Exercise – Recast the entries as a Markdown table with the columns Row and Entry line, running from the line with "The height and width of the screenshot is (184, 201)." up to and including the line with "click(x=140, y=171)". Number each row, and leave out any blank lines.

(Items from a dataset)

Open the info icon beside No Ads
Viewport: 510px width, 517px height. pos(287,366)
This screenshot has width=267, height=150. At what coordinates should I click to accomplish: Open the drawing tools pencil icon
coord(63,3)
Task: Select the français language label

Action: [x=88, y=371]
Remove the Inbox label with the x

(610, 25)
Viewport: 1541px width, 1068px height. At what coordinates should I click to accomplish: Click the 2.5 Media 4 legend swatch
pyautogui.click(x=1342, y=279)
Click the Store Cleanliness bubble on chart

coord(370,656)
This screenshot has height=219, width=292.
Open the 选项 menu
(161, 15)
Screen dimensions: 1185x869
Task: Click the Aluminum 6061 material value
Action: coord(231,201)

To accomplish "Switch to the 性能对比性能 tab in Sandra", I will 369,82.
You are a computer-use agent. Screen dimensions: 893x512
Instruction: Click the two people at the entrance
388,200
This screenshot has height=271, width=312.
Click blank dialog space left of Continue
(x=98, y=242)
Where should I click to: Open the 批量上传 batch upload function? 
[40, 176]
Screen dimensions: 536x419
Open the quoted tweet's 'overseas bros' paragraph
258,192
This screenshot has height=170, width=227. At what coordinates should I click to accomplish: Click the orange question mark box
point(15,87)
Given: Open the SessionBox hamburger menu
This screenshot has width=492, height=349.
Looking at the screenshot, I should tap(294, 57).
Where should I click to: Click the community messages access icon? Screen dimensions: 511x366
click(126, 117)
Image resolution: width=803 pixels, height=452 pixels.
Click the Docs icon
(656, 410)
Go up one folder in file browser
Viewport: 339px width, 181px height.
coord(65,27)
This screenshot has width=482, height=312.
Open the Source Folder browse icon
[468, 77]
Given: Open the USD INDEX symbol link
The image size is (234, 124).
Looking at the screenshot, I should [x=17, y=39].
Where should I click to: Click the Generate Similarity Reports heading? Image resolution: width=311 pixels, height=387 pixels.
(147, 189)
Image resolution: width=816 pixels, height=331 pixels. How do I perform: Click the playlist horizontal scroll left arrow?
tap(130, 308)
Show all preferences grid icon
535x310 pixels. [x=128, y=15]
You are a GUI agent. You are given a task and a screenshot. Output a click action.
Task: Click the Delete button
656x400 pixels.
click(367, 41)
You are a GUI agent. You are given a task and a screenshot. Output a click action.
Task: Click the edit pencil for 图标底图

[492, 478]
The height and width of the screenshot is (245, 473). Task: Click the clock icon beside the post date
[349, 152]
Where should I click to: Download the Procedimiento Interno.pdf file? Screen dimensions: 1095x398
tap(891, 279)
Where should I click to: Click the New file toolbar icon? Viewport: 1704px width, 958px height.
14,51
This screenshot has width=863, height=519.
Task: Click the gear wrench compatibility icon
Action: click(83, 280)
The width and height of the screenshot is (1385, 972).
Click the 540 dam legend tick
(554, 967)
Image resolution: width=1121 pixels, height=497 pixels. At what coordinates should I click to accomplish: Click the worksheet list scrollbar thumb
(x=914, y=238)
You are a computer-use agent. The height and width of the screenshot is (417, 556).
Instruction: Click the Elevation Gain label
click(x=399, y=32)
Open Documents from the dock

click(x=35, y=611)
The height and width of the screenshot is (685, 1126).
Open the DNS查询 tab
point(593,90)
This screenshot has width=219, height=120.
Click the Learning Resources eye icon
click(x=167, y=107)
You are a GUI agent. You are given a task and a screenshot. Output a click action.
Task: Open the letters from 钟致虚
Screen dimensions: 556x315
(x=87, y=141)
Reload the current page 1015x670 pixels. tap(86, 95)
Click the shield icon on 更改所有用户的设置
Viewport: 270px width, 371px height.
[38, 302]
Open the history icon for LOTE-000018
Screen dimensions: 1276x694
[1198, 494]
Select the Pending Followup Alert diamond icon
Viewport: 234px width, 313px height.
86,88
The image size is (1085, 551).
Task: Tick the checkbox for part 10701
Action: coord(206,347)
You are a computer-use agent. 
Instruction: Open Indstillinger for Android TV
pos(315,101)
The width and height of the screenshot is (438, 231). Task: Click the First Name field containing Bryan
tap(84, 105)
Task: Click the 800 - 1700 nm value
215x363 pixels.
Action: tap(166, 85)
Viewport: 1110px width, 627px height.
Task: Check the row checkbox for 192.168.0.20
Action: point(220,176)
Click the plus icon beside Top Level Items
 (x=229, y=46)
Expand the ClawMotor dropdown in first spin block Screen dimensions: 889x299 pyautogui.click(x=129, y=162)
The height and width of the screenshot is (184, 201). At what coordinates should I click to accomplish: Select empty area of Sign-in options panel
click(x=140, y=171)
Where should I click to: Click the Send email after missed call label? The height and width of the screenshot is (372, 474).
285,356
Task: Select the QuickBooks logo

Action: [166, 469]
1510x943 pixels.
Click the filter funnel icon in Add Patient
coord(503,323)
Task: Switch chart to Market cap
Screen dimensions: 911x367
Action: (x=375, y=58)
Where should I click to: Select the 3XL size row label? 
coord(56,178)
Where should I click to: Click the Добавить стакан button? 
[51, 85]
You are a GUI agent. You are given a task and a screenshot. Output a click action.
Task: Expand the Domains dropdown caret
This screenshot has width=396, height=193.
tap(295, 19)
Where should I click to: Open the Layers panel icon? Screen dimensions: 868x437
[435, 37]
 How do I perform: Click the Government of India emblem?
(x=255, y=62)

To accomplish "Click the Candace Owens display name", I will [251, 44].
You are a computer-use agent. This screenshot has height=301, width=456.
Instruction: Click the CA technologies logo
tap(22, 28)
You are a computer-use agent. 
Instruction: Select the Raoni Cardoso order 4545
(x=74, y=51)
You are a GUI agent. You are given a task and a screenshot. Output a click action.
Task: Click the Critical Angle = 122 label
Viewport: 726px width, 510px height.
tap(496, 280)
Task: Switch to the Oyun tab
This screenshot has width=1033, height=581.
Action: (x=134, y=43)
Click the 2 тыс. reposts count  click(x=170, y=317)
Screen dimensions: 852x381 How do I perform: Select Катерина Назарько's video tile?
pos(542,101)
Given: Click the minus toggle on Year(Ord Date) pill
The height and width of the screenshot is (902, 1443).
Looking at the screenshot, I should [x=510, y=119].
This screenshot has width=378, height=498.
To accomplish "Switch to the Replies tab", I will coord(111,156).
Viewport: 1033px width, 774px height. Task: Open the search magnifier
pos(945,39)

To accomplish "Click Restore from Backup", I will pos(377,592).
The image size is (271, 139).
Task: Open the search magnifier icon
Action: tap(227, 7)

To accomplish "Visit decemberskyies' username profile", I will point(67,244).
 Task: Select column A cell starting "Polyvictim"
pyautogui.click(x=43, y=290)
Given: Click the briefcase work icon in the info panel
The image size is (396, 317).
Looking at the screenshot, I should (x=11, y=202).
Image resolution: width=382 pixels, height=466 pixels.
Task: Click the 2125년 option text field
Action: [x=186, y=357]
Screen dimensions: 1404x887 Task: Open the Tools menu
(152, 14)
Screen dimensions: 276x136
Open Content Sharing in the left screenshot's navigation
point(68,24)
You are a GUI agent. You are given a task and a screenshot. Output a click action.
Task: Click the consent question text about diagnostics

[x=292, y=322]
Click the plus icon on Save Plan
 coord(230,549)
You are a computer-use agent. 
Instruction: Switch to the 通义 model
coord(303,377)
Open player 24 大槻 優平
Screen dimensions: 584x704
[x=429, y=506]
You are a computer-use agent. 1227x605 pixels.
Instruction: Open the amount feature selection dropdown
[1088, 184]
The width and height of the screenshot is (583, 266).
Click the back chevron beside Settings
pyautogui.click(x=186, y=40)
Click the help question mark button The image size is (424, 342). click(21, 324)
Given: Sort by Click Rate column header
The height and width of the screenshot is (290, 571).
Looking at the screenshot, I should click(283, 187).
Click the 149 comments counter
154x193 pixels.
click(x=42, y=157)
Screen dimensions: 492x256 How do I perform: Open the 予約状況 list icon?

Answer to the exercise –
| Row | Entry line |
|---|---|
| 1 | The height and width of the screenshot is (184, 201). At what coordinates should I click to accomplish: Select empty area of Sign-in options panel |
| 2 | click(x=140, y=171) |